Further analysis indicated that the consumption of dairy products had a significant inverse association with SBP, emphasizing the potential role of specific dietary components in cardiovascular health. Additionally, an inverse association was found between egg consumption and diastolic blood pressure (DBP).


In conclusion, the study highlighted associations between protein intake, dietary patterns, and cardiovascular risk factors in elderly men, emphasizing the potential protective effects of certain protein sources.


The study underscores the significant impact of both the total amount and sources of protein on cardiovascular outcomes and inflammatory factors, with higher protein intake exhibiting a notable inverse association with systolic blood pressure (SBP) and high-sensitivity C-reactive protein (Hs-CRP). Specifically, elevated plant protein (PP) intake demonstrated favorable associations, including lower waist circumference (WC), fasting blood sugar (FBS), and Hs-CRP. Meanwhile, animal protein (AP) intake was linked to lower SBP, with dairy product consumption playing a pivotal role in this association.
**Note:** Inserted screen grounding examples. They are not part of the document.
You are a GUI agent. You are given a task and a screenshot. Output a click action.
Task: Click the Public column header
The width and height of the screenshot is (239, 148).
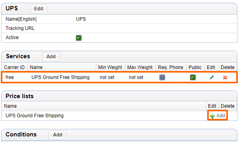pos(195,67)
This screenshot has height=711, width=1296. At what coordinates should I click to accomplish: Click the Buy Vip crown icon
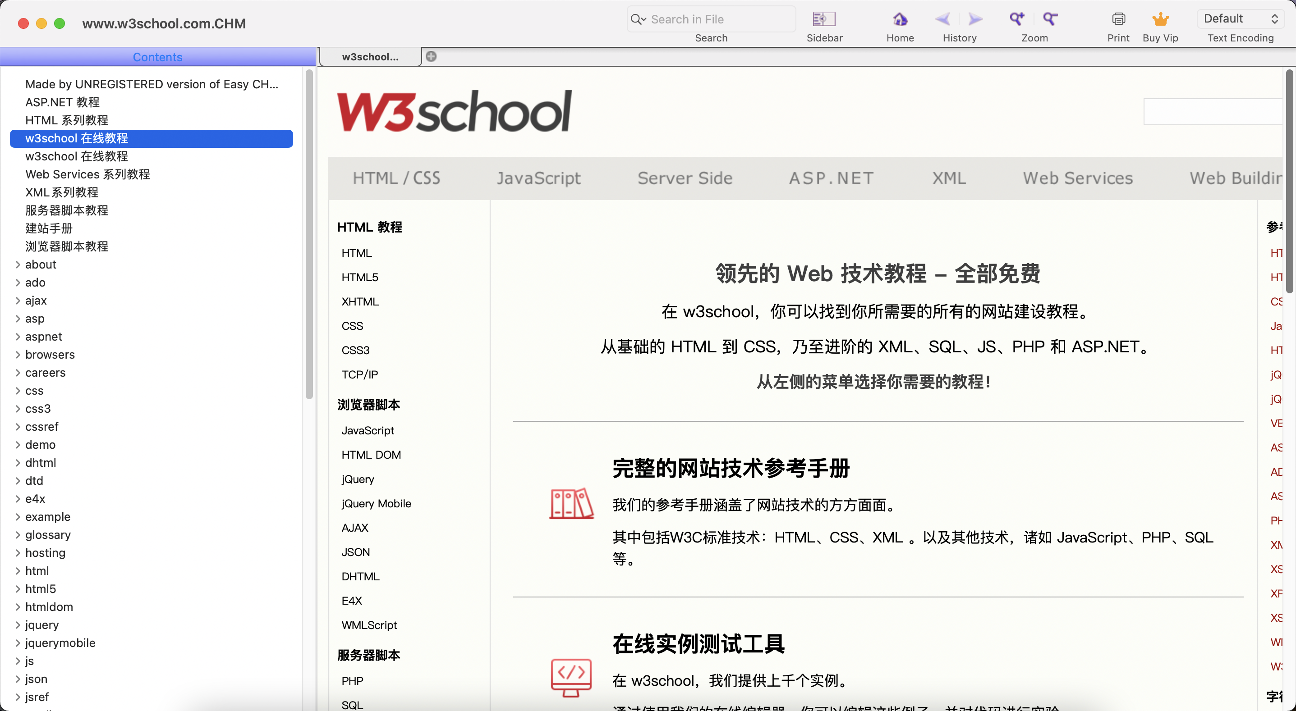click(1160, 19)
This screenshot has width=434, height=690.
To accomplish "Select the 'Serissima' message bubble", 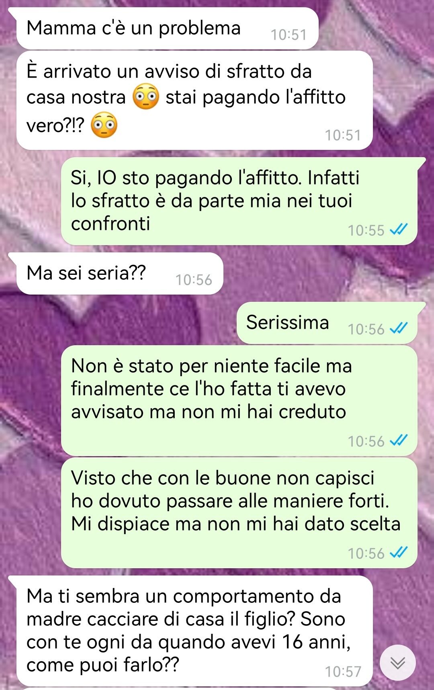I will click(x=327, y=323).
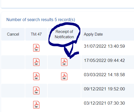Viewport: 134px width, 112px height.
Task: Click the Cancel cell of the 17/05/2022 row
Action: [13, 62]
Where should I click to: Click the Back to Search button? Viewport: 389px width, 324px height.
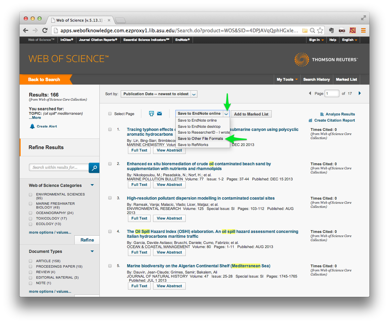click(44, 80)
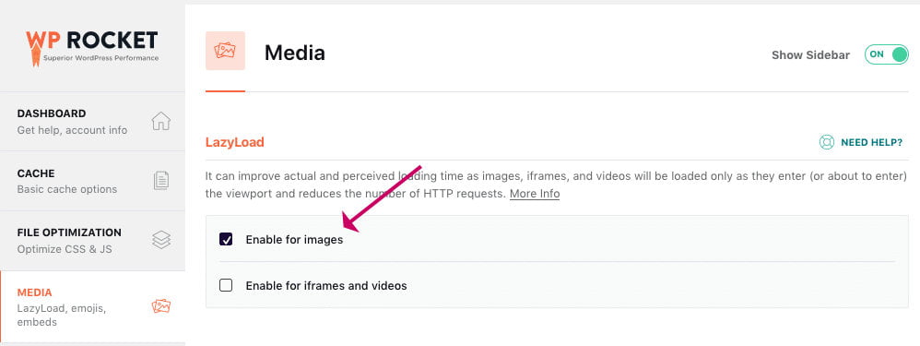Select the MEDIA sidebar label
This screenshot has height=346, width=920.
[x=35, y=292]
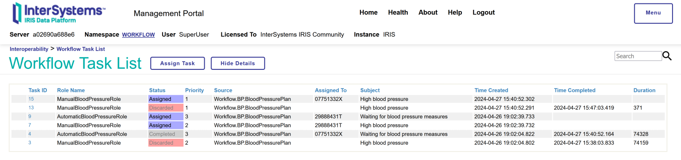Open task ID 13
This screenshot has width=681, height=160.
pos(31,108)
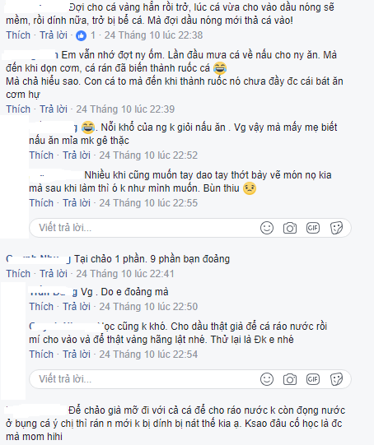Screen dimensions: 374x445
Task: Click the second 'Viết trả lời...' reply field
Action: (190, 379)
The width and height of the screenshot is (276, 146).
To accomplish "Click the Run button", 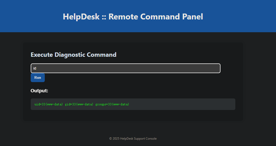I will pos(38,77).
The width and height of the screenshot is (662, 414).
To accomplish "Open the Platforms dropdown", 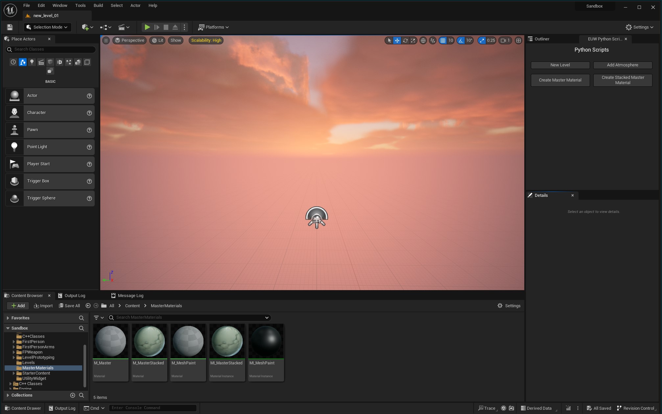I will coord(214,27).
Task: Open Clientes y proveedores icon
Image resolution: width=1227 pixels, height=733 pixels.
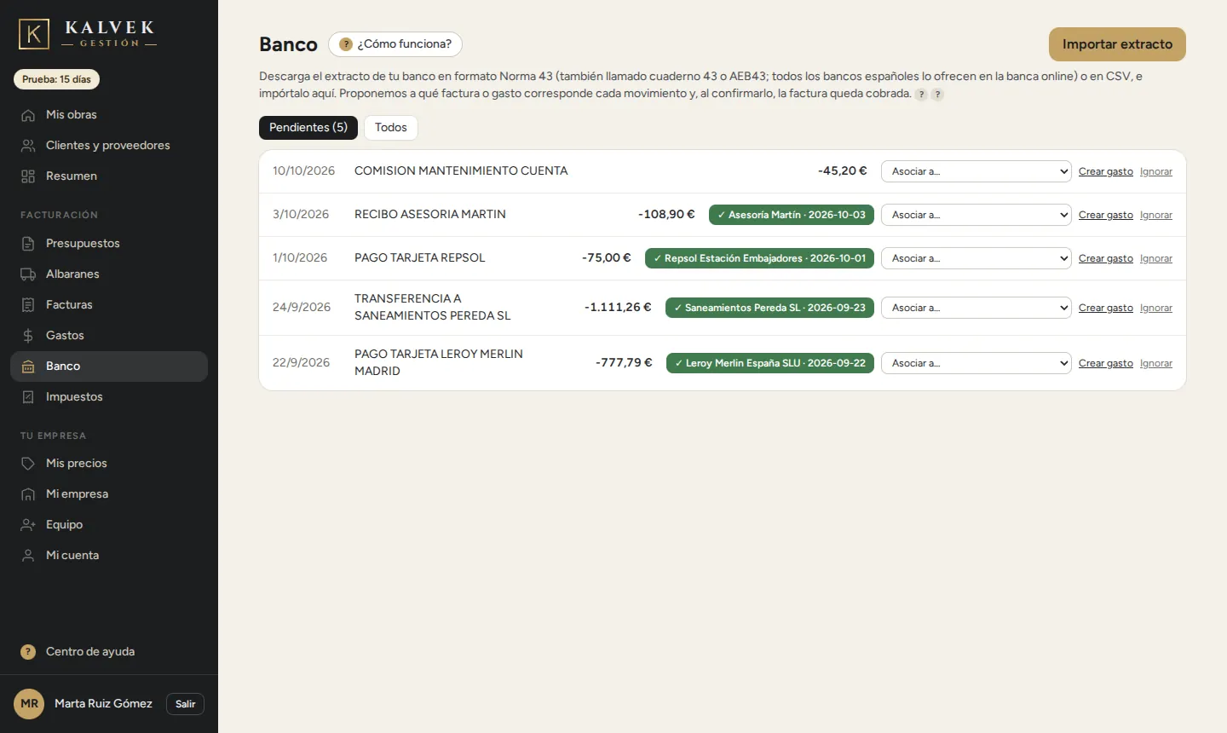Action: (x=28, y=146)
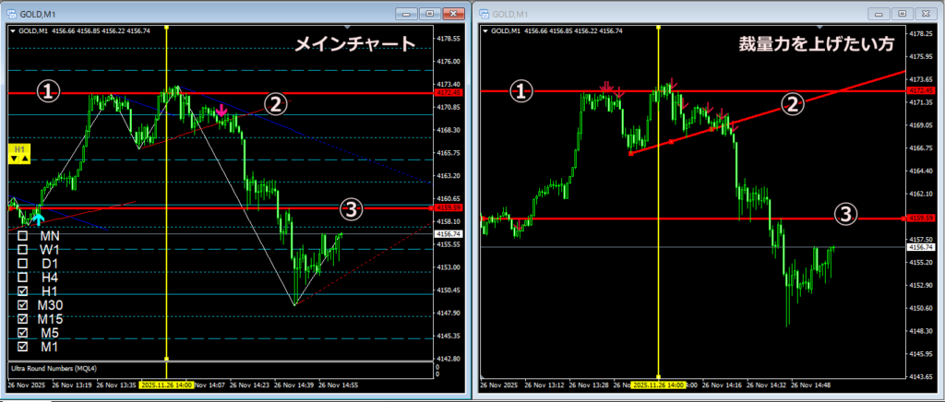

Prior research on protein intake and cardiovascular outcomes has primarily focused on adults, lacking specificity for the elderly population due to distinct body fat distribution and quantity variations. The study identified a positive association between higher dairy intake and SBP, aligning with previous meta-analyses highlighting the blood pressure-lowering effects of milk proteins. The potential mechanisms involve the inhibition of angiotensin-converting enzyme activity, lactokinins, casokinins, and amino acids like glutamic acid and tyrosine found in dairy products.


Regarding plant protein, the study uncovered a significant inverse association with WC, FBS, and Hs-CRP. This aligns with findings from various studies emphasizing the benefits of plant protein intake, such as improved insulin sensitivity, glycemic control, and reduced risk of type 2 diabetes. The anti-inflammatory effects of plant-based proteins are attributed to bioactive peptides regulating pathways like the MAPK pathway and NF-Κb.


In conclusion, the study emphasizes the potential benefits of higher plant protein intake, specifically noting its positive associations with cardiovascular and inflammatory outcomes in the elderly. This contrasts with the lower blood pressure association observed with animal protein intake, particularly influenced by dairy consumption. These findings contribute valuable insights into dietary considerations for promoting cardiovascular health in the elderly population.